The victims belonged to groups of “cocaleros” (coca leaf growers) wh were participating in a protest walking to the capital La Paz to join in the marches taking place in favour of former president Evo Morales.
Among the victims was a young producer called Cesar Sipe, whose mum is seen in the video shared on social networks.
In the video, the crying mother can be seen hugging her dead son and begging for him to “wake up”.
Sipe was killed on Thursday during a reportedly violent operation from police officers and army officers in the city of Sacaba, in the department of Cochabamba.
According to Nelson Cox, spokesman for the Ombudsman of the People of Bolivia, the action “was disproportionate”.
Cox also claimed that the security forces at checkpoints did not let the ambulance carrying the injured people cross.
Sipe and the other four people killed, identified by local newspaper El Deber as Omar Calle, Juan Lopez, Emilio Colque and Lucas Sanchez, were taken to the Mexico of Sacaba Hospital but they died before arriving due to the serious bullet injuries they had received.
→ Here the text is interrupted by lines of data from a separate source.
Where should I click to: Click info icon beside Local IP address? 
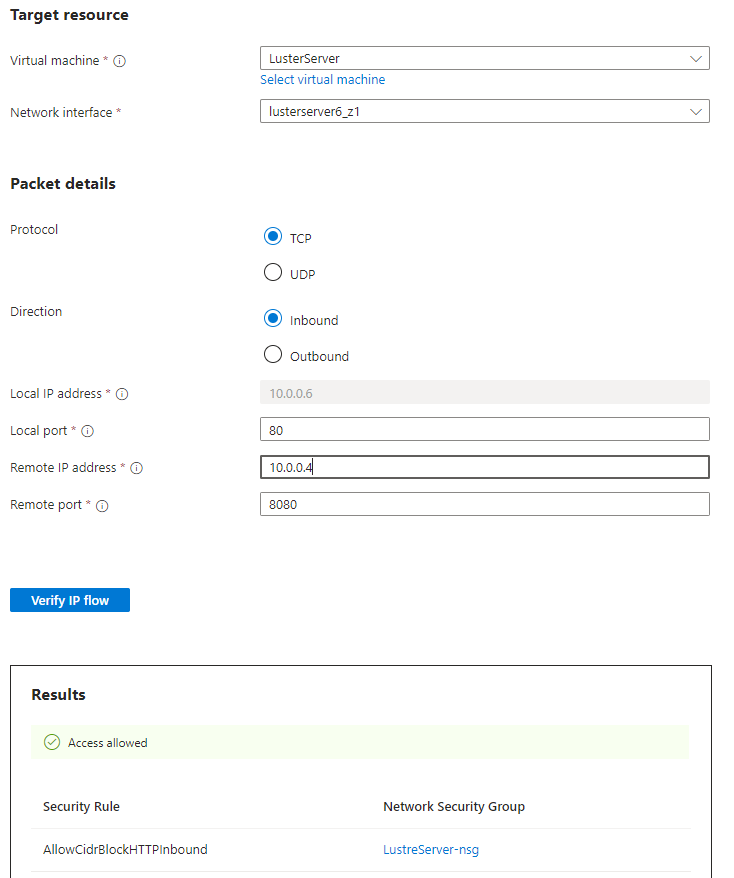point(122,394)
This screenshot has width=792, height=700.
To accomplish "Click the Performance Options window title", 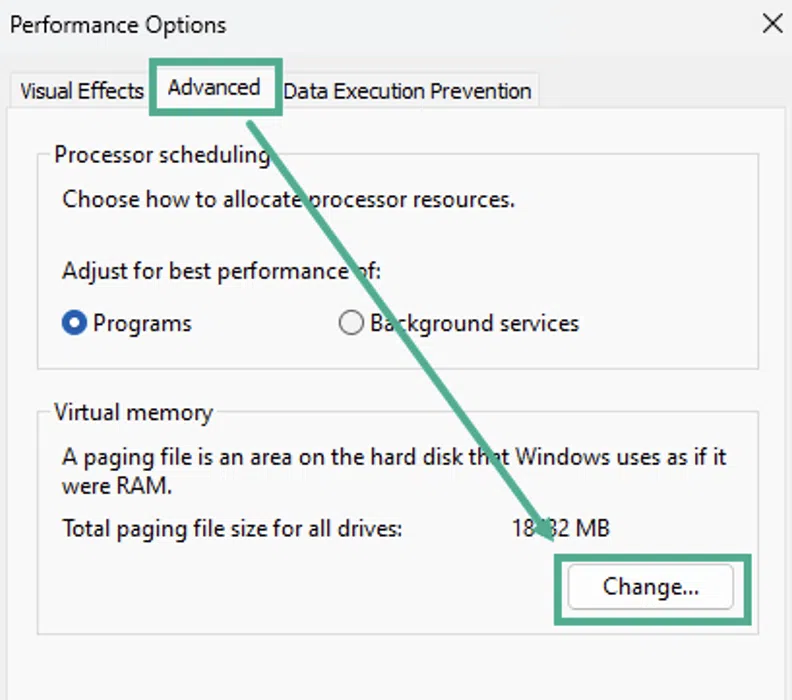I will (x=118, y=25).
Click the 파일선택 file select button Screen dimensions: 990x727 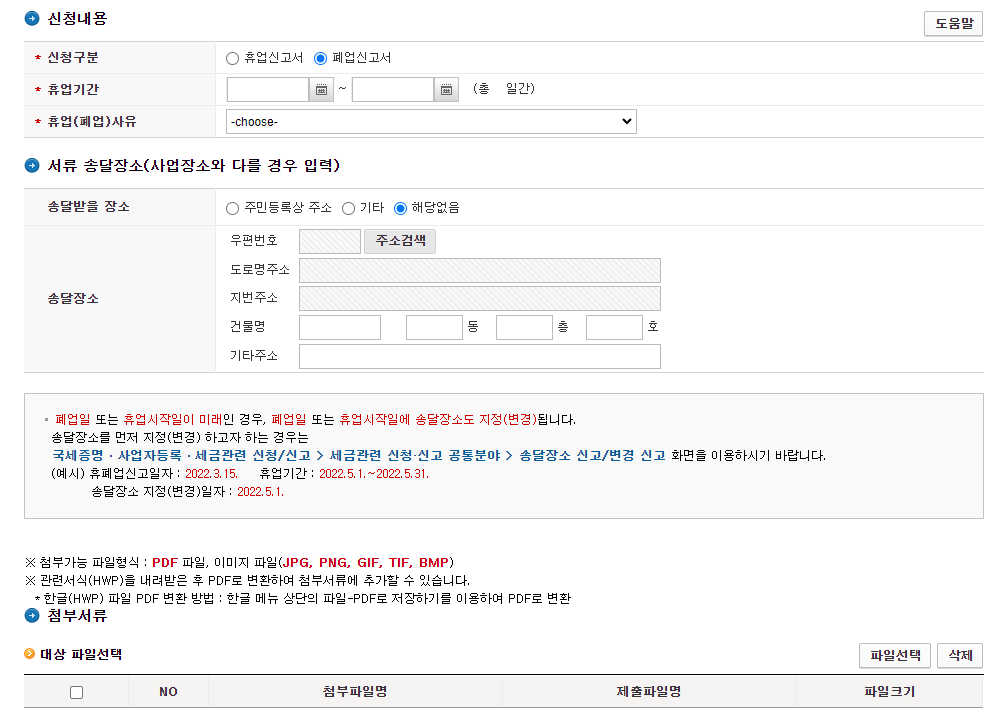[x=895, y=655]
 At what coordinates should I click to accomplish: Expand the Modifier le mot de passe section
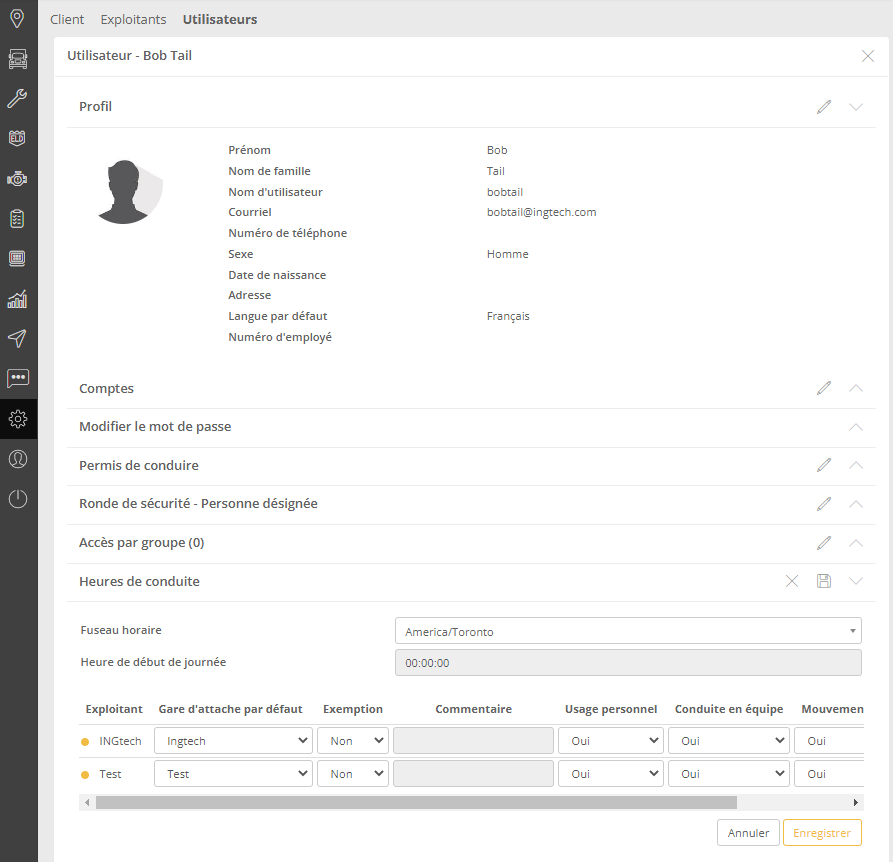pos(856,427)
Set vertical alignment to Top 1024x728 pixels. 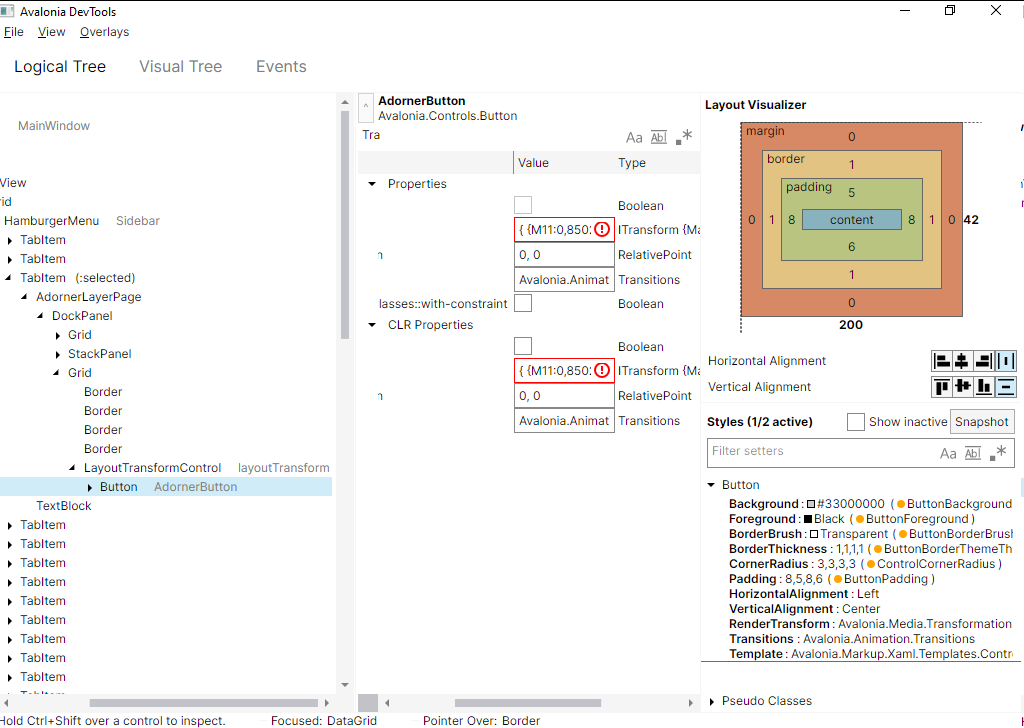(941, 387)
Another four people reportedly died during the protest but they have not been identified.
An army officer claimed that protestors had used “dynamite and lethal weapons” during the incident, claiming that some of the injuries were caused by protestors shooting at each other.
Former Bolivian President Morales wrote on social media: “I condemn and report to the world that the participants in the coup d’etat that took the power of my beloved Bolivia through assault are using the bullets of the Armed Forces and the police against the people asking for peace and the repost of the rightful state. Now they are murdering our brothers in Sacaba, Cochabamba.”